The Smelling Machine
The osmoscope measured the intensity of odors using an exponential scale in powers of two. The process works by dilution of the odor by air. This tool was created around 1938, and works by diluting the odor in the air. The device is then inserted into a test tube, and holes in the side of the tube allow air to enter. A sliding jacket is then drawn up the osmoscope to progressively cover the tube and holes in order to create a more intense odor.
The application of the osmoscope to psychology is to test olfactory perception. Once the odor becomes increasingly stronger due to the sliding jacket, the two probes at the end of the osmoscope would be inserted into the nose of a human subject. A small amount of gas would be rapidly passed directly into the olfactory regions, allowing the subject to experience and assess the odor for their experimenter. This osmoscope was used in Pierce Hall at Harvard University up until the 1970s. Today, Pierce Hall is a central building of the John A. Paulson School of Engineering and Applied Sciences.

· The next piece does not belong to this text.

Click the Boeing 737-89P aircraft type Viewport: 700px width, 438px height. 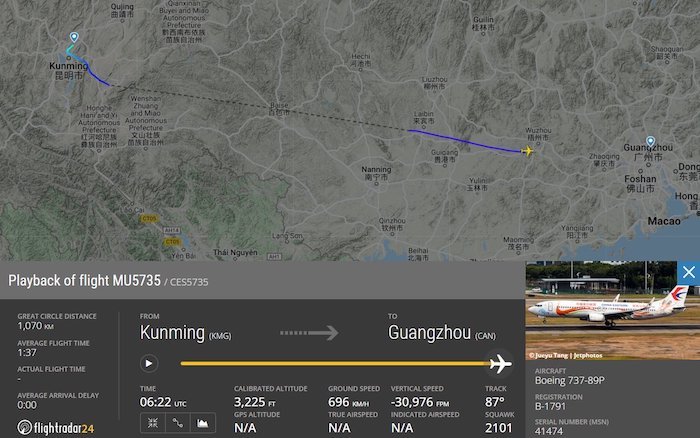point(570,380)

Collection of Historical Scientific Instruments (1997-1-1960)–ca 1938 (Image osmoscope)
Linda Brown Buck
Linda Brown Buck (born 1947) is an American biologist best known for her work on the olfactory system. She was awarded the 2004 Nobel Prize in Physiology or Medicine, along with Richard Axel, for work on olfactory receptors. In 1991 Buck became an assistant professor of neurobiology at Harvard University where she expanded her knowledge of the nervous system.
In Labs Today…
The Murthy Lab in the Department of Molecular and Cellular Biology, has engineered mice that smell light.

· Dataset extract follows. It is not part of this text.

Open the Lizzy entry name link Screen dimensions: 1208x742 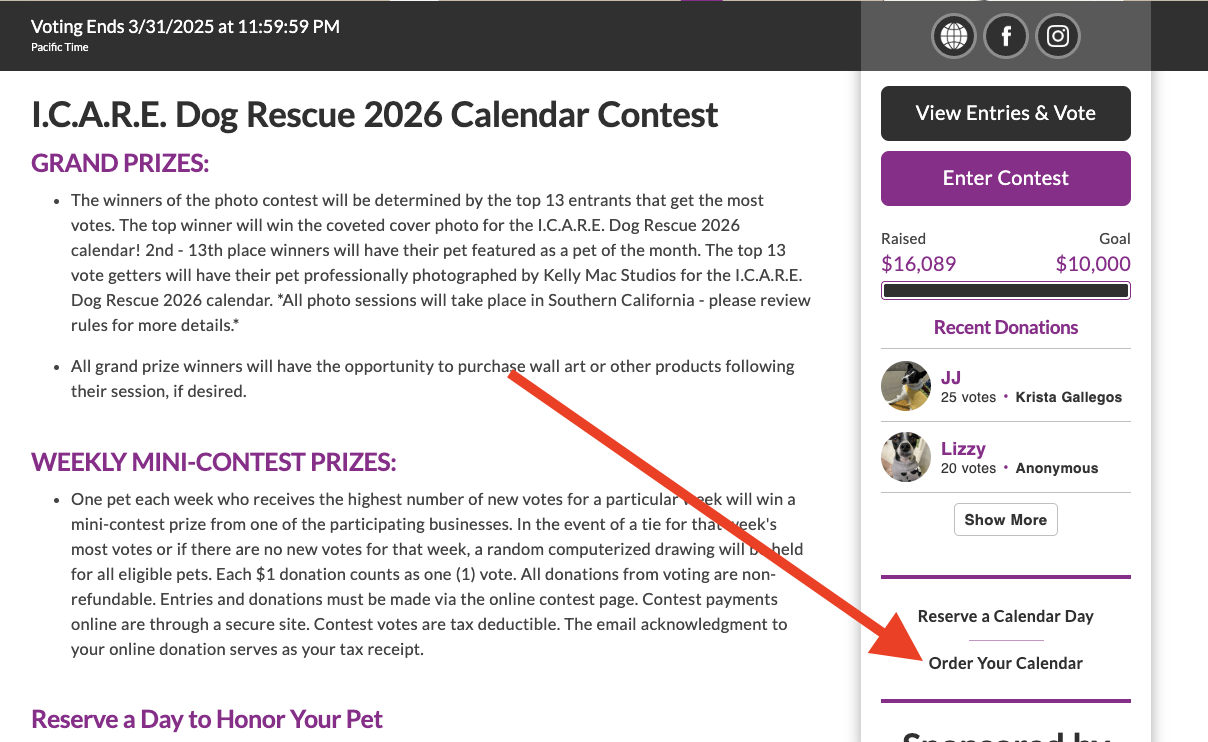click(x=963, y=449)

At Harvard Medical School, the Liberles Lab investigates how the olfactory system processes external information. The Datta Lab studies how the brain processes smells, and extends these studies to behavioral understanding of how the brain uses this information to execute behavior. The Wilson Lab uses the fruit fly brain as a model to study how neural computations in the brain influence the integration of sensory information.